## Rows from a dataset
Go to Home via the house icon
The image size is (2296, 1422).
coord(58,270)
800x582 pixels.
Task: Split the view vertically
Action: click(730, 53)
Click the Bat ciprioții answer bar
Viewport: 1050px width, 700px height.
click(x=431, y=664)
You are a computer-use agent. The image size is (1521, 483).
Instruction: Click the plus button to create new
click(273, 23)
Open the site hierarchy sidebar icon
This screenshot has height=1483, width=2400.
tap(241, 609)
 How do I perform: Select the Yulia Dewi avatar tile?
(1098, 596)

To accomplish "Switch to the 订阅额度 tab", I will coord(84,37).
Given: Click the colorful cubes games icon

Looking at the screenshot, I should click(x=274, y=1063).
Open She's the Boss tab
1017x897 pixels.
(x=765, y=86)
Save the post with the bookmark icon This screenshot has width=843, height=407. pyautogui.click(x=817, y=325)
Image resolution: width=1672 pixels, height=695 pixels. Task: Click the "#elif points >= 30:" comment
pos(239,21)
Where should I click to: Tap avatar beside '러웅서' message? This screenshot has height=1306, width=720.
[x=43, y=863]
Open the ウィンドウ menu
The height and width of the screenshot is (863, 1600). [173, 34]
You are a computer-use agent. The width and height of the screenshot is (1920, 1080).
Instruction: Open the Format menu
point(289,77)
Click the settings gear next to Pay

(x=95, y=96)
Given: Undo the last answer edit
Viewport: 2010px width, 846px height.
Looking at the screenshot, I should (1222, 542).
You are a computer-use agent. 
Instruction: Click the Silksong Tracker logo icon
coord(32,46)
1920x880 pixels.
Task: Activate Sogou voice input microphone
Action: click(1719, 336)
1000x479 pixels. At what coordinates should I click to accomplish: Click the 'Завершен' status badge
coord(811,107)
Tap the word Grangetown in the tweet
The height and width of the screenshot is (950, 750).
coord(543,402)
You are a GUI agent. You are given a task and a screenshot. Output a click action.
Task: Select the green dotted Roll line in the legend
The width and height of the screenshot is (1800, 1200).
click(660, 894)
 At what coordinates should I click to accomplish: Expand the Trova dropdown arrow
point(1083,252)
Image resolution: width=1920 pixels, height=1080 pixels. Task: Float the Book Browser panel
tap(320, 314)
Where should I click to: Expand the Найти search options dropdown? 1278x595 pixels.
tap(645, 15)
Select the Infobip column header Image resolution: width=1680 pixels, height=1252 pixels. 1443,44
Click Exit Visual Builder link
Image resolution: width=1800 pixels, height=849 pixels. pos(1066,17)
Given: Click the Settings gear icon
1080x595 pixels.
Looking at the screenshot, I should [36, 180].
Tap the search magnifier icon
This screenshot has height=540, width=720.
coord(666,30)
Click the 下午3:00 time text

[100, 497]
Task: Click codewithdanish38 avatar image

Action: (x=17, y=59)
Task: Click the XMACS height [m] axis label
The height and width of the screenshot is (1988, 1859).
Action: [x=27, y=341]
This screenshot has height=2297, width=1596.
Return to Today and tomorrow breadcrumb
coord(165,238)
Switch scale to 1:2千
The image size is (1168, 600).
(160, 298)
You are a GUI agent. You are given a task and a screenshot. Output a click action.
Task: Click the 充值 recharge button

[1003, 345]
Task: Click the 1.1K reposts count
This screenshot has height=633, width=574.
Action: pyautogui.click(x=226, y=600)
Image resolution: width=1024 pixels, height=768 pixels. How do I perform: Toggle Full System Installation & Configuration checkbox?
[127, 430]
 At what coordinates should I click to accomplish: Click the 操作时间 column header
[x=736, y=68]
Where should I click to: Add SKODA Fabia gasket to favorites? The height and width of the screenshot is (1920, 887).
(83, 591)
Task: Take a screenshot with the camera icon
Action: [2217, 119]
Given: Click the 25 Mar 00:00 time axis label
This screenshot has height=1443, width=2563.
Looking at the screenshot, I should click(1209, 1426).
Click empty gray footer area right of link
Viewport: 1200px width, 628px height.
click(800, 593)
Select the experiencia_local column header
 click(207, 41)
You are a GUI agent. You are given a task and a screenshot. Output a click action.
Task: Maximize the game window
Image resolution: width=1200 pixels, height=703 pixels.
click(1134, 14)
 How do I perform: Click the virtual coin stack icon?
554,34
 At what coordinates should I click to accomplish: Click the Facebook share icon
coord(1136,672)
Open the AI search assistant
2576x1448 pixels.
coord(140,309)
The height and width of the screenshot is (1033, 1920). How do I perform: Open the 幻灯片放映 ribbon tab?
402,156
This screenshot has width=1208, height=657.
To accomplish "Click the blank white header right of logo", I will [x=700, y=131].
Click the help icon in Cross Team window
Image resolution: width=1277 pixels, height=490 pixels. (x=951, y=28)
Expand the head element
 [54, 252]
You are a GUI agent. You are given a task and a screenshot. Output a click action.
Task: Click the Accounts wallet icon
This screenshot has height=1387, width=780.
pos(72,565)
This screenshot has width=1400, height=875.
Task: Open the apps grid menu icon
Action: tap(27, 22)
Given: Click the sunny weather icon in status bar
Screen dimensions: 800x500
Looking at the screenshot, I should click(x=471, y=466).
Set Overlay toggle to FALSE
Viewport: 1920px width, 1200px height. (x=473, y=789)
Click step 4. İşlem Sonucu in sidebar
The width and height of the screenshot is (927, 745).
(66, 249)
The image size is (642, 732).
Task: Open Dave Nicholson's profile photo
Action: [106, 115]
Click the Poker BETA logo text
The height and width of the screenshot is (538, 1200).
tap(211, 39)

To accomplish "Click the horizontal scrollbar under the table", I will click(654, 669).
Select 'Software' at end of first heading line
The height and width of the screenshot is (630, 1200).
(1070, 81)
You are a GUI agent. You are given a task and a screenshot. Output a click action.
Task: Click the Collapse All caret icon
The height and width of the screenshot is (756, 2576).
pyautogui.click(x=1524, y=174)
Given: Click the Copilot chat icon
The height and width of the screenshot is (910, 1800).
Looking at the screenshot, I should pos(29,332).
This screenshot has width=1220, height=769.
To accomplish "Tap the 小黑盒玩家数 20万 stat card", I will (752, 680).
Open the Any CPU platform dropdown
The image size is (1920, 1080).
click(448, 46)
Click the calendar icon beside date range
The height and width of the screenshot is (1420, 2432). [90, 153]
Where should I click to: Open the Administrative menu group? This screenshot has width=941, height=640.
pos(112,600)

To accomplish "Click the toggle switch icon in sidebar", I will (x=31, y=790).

## The task
Copy out every one of the records above word for word, changing nothing.

## Task answer
Go to Home via the house icon
The image size is (2296, 1422).
coord(58,270)
800x582 pixels.
Task: Split the view vertically
Action: click(730, 53)
Click the Bat ciprioții answer bar
Viewport: 1050px width, 700px height.
click(x=431, y=664)
You are a computer-use agent. The image size is (1521, 483).
Instruction: Click the plus button to create new
click(273, 23)
Open the site hierarchy sidebar icon
This screenshot has height=1483, width=2400.
tap(241, 609)
 How do I perform: Select the Yulia Dewi avatar tile?
(1098, 596)

To accomplish "Switch to the 订阅额度 tab", I will coord(84,37).
Given: Click the colorful cubes games icon

Looking at the screenshot, I should click(x=274, y=1063).
Open She's the Boss tab
1017x897 pixels.
(x=765, y=86)
Save the post with the bookmark icon This screenshot has width=843, height=407. pyautogui.click(x=817, y=325)
Image resolution: width=1672 pixels, height=695 pixels. Task: Click the "#elif points >= 30:" comment
pos(239,21)
Where should I click to: Tap avatar beside '러웅서' message? This screenshot has height=1306, width=720.
[x=43, y=863]
Open the ウィンドウ menu
The height and width of the screenshot is (863, 1600). [173, 34]
You are a computer-use agent. The width and height of the screenshot is (1920, 1080).
Instruction: Open the Format menu
point(289,77)
Click the settings gear next to Pay

(x=95, y=96)
Given: Undo the last answer edit
Viewport: 2010px width, 846px height.
Looking at the screenshot, I should (1222, 542).
You are a computer-use agent. 
Instruction: Click the Silksong Tracker logo icon
coord(32,46)
1920x880 pixels.
Task: Activate Sogou voice input microphone
Action: click(1719, 336)
1000x479 pixels. At what coordinates should I click to accomplish: Click the 'Завершен' status badge
coord(811,107)
Tap the word Grangetown in the tweet
The height and width of the screenshot is (950, 750).
coord(543,402)
You are a GUI agent. You are given a task and a screenshot. Output a click action.
Task: Select the green dotted Roll line in the legend
The width and height of the screenshot is (1800, 1200).
click(660, 894)
 At what coordinates should I click to accomplish: Expand the Trova dropdown arrow
point(1083,252)
Image resolution: width=1920 pixels, height=1080 pixels. Task: Float the Book Browser panel
tap(320, 314)
Where should I click to: Expand the Найти search options dropdown? 1278x595 pixels.
tap(645, 15)
Select the Infobip column header Image resolution: width=1680 pixels, height=1252 pixels. 1443,44
Click Exit Visual Builder link
Image resolution: width=1800 pixels, height=849 pixels. pos(1066,17)
Given: Click the Settings gear icon
1080x595 pixels.
Looking at the screenshot, I should [36, 180].
Tap the search magnifier icon
This screenshot has height=540, width=720.
coord(666,30)
Click the 下午3:00 time text

[100, 497]
Task: Click codewithdanish38 avatar image

Action: (x=17, y=59)
Task: Click the XMACS height [m] axis label
The height and width of the screenshot is (1988, 1859).
Action: [x=27, y=341]
This screenshot has height=2297, width=1596.
Return to Today and tomorrow breadcrumb
coord(165,238)
Switch scale to 1:2千
The image size is (1168, 600).
(160, 298)
You are a GUI agent. You are given a task and a screenshot. Output a click action.
Task: Click the 充值 recharge button

[1003, 345]
Task: Click the 1.1K reposts count
This screenshot has height=633, width=574.
Action: pyautogui.click(x=226, y=600)
Image resolution: width=1024 pixels, height=768 pixels. How do I perform: Toggle Full System Installation & Configuration checkbox?
[127, 430]
 At what coordinates should I click to accomplish: Click the 操作时间 column header
[x=736, y=68]
Where should I click to: Add SKODA Fabia gasket to favorites? The height and width of the screenshot is (1920, 887).
(83, 591)
Task: Take a screenshot with the camera icon
Action: [2217, 119]
Given: Click the 25 Mar 00:00 time axis label
This screenshot has height=1443, width=2563.
Looking at the screenshot, I should click(1209, 1426).
Click empty gray footer area right of link
Viewport: 1200px width, 628px height.
click(800, 593)
Select the experiencia_local column header
 click(207, 41)
You are a GUI agent. You are given a task and a screenshot. Output a click action.
Task: Maximize the game window
Image resolution: width=1200 pixels, height=703 pixels.
click(1134, 14)
 How do I perform: Click the virtual coin stack icon?
554,34
 At what coordinates should I click to accomplish: Click the Facebook share icon
coord(1136,672)
Open the AI search assistant
2576x1448 pixels.
coord(140,309)
The height and width of the screenshot is (1033, 1920). How do I perform: Open the 幻灯片放映 ribbon tab?
402,156
This screenshot has width=1208, height=657.
To accomplish "Click the blank white header right of logo", I will [x=700, y=131].
Click the help icon in Cross Team window
Image resolution: width=1277 pixels, height=490 pixels. (x=951, y=28)
Expand the head element
 [54, 252]
You are a GUI agent. You are given a task and a screenshot. Output a click action.
Task: Click the Accounts wallet icon
This screenshot has height=1387, width=780.
pos(72,565)
This screenshot has width=1400, height=875.
Task: Open the apps grid menu icon
Action: tap(27, 22)
Given: Click the sunny weather icon in status bar
Screen dimensions: 800x500
Looking at the screenshot, I should click(x=471, y=466).
Set Overlay toggle to FALSE
Viewport: 1920px width, 1200px height. (x=473, y=789)
Click step 4. İşlem Sonucu in sidebar
The width and height of the screenshot is (927, 745).
(66, 249)
The image size is (642, 732).
Task: Open Dave Nicholson's profile photo
Action: [106, 115]
Click the Poker BETA logo text
The height and width of the screenshot is (538, 1200).
tap(211, 39)

To accomplish "Click the horizontal scrollbar under the table", I will click(654, 669).
Select 'Software' at end of first heading line
The height and width of the screenshot is (630, 1200).
(1070, 81)
You are a GUI agent. You are given a task and a screenshot. Output a click action.
Task: Click the Collapse All caret icon
The height and width of the screenshot is (756, 2576).
pyautogui.click(x=1524, y=174)
Given: Click the Copilot chat icon
The height and width of the screenshot is (910, 1800).
Looking at the screenshot, I should pos(29,332).
This screenshot has width=1220, height=769.
To accomplish "Tap the 小黑盒玩家数 20万 stat card", I will (752, 680).
Open the Any CPU platform dropdown
The image size is (1920, 1080).
click(448, 46)
Click the calendar icon beside date range
The height and width of the screenshot is (1420, 2432). [90, 153]
Where should I click to: Open the Administrative menu group? This screenshot has width=941, height=640.
pos(112,600)

To accomplish "Click the toggle switch icon in sidebar", I will (x=31, y=790).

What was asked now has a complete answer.